19 12 2007

Lately I have had many works to do at university, therefore I’m sorry for the non regularity of my post’s.
By the way, I also liked to announce that this is my first conscientious post at Planet Haskell.

Why Catamorphisms and Point-Free

Catamorphisms is the way that we can explain in one function how recursive patterns works in some data type.
Here I will use Point-Free notation because what matters here is to show the data flow and the composition of functions.
Point-Free style is used to think in data flow terms, and very useful to program verification, applying formalism to our code.

In point-free style of programming programs are expressed as combinations of simpler functions. This notation is known as write functions without their arguments. Pointwise is the normal form how we write a function.

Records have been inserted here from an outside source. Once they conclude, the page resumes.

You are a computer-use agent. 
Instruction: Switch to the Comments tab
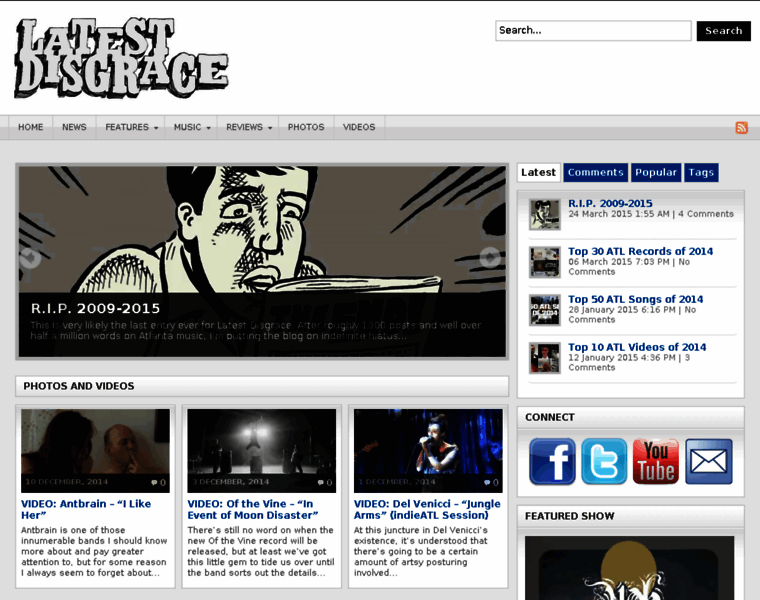pyautogui.click(x=595, y=172)
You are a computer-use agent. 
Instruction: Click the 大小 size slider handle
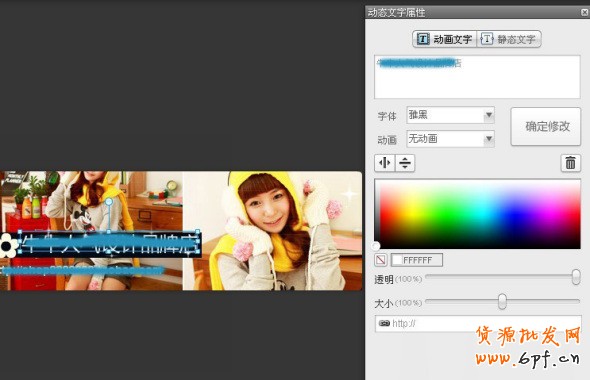point(502,301)
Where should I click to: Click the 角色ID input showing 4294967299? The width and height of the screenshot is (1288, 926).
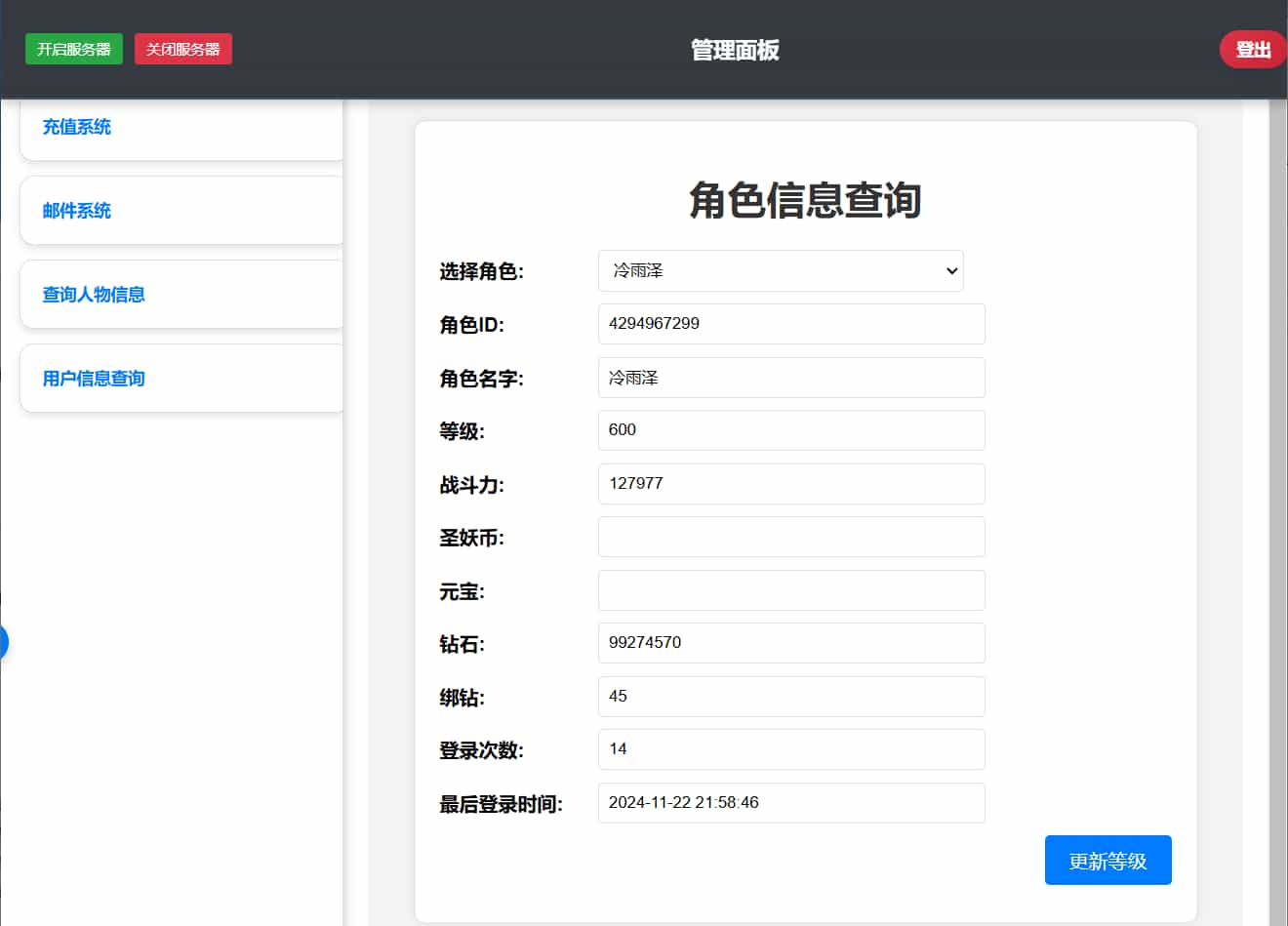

Couple of examples of point-free notation:
1)

sum = foldr (+) 0 -- point-free
sum l = foldr (+) 0 l -- pointwise


2)

f = (*10).(+2) -- point-free
f n = (n+2)*10 -- pointwise


Clarifications

First of all to define a function, for example $f$, I say:

$\xymatrix {\mathbb{N} \ar[r]^{f} & \mathbb{R}}$ or
$\xymatrix {\mathbb{R} & \mathbb{N}\ar[l]^{f}}$ or
$\xymatrix {\mathbb{N} \ar[d]^{f} \\ \mathbb{R}}$

I will assume that you are familiarized with infix notation, $const$, $either$, $uncurry$ and composition $\circ$ function.

Types

In Haskell we have this definition for lists:

data [a] = [] | a : [a]

Let’s create the same, but more convenient. Consider the following isomorphic type for lists:

data List a = Empty | Node(a,List a) deriving Show

To represent $[1,2,3]$ we wrote $Node(1,Node(2,Node(3,Empty)))$.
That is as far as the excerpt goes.